Word and item position data:
.....
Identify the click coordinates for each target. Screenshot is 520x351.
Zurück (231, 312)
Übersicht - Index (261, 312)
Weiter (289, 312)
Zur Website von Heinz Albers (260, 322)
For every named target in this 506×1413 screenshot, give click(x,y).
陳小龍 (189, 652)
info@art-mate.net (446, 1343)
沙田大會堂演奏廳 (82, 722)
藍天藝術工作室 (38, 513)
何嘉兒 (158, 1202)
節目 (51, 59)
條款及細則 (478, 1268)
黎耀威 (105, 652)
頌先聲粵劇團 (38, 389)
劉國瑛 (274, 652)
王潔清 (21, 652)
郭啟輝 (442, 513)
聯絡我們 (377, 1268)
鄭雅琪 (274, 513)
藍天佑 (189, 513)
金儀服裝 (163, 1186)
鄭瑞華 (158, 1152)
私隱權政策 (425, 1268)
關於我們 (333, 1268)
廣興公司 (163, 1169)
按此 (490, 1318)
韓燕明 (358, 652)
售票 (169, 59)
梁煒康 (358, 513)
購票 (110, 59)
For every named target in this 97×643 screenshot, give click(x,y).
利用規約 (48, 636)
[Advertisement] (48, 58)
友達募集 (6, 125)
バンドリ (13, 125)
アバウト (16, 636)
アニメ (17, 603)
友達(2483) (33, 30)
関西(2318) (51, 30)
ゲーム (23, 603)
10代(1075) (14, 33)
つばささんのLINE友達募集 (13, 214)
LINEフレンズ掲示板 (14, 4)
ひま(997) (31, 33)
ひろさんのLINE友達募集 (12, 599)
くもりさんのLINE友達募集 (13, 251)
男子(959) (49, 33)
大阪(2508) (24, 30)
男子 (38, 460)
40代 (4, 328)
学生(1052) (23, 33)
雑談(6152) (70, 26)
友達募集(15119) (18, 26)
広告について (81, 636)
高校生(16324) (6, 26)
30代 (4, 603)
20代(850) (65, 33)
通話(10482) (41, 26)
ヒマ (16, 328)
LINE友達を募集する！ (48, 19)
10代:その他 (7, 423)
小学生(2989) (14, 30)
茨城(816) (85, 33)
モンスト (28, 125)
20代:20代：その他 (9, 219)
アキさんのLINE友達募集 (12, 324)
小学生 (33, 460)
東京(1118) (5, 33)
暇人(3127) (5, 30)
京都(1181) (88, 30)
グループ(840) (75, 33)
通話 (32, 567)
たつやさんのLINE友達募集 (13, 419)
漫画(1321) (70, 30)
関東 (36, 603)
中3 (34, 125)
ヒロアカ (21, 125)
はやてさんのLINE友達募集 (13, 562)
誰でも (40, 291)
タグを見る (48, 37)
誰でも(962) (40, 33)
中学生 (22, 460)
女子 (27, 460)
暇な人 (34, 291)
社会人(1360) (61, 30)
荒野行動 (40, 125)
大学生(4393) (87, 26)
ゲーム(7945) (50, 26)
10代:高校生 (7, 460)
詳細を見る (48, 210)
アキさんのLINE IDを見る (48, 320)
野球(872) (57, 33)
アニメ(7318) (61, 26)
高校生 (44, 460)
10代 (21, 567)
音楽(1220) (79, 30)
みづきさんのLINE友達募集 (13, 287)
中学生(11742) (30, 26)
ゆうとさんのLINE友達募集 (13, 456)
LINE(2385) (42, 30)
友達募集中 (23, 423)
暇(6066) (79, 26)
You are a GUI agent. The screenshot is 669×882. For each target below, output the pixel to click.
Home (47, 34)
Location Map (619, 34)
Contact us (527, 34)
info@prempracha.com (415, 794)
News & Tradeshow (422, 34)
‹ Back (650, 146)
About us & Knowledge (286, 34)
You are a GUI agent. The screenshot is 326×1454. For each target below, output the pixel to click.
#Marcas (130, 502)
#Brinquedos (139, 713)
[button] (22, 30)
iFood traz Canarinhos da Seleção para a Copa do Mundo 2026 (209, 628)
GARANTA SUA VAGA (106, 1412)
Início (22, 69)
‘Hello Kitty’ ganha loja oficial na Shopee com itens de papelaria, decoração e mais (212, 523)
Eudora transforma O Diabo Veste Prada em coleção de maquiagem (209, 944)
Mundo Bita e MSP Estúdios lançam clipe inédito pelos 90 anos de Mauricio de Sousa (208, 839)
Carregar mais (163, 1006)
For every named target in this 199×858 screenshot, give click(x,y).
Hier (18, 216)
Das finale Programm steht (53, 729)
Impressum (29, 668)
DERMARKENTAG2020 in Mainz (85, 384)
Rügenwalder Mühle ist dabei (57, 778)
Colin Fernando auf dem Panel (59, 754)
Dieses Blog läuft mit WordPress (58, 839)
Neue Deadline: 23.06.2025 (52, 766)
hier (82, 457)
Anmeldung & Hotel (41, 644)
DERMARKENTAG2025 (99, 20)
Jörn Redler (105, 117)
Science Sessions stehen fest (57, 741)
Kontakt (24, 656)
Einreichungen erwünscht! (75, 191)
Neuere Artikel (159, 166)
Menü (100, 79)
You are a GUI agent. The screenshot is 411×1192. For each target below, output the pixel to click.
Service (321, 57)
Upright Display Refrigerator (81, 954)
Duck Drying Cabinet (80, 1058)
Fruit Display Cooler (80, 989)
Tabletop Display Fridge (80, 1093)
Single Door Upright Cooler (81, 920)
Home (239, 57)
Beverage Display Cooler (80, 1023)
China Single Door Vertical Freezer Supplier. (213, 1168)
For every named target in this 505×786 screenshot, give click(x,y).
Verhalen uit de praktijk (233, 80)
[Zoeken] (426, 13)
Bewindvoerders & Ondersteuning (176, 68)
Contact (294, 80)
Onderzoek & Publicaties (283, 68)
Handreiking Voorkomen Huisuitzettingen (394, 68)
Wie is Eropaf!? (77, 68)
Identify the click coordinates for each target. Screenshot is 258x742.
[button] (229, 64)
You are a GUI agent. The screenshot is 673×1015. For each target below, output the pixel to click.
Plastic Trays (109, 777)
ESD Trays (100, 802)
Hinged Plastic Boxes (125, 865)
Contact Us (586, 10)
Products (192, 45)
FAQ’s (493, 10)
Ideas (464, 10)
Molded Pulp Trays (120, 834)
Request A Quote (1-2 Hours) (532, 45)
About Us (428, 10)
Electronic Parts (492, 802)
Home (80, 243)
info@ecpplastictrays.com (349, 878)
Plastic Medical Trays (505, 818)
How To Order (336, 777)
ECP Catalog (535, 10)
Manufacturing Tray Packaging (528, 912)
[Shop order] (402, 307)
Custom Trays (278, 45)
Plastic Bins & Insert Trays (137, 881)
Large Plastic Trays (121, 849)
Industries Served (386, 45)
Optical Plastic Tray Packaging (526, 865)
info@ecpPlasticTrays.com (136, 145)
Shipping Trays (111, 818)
.....
Output the records as a JSON list of strings, one string per line, beginning with the line that contains "Molded Pulp Trays (120, 834)" and ending with the line that contains "Large Plastic Trays (121, 849)". Include both of those lines, and leave out any blank lines.

[
  "Molded Pulp Trays (120, 834)",
  "Request A Quote (1-2 Hours) (532, 45)",
  "About Us (428, 10)",
  "Electronic Parts (492, 802)",
  "Home (80, 243)",
  "info@ecpplastictrays.com (349, 878)",
  "Plastic Medical Trays (505, 818)",
  "How To Order (336, 777)",
  "ECP Catalog (535, 10)",
  "Manufacturing Tray Packaging (528, 912)",
  "[Shop order] (402, 307)",
  "Custom Trays (278, 45)",
  "Plastic Bins & Insert Trays (137, 881)",
  "Large Plastic Trays (121, 849)"
]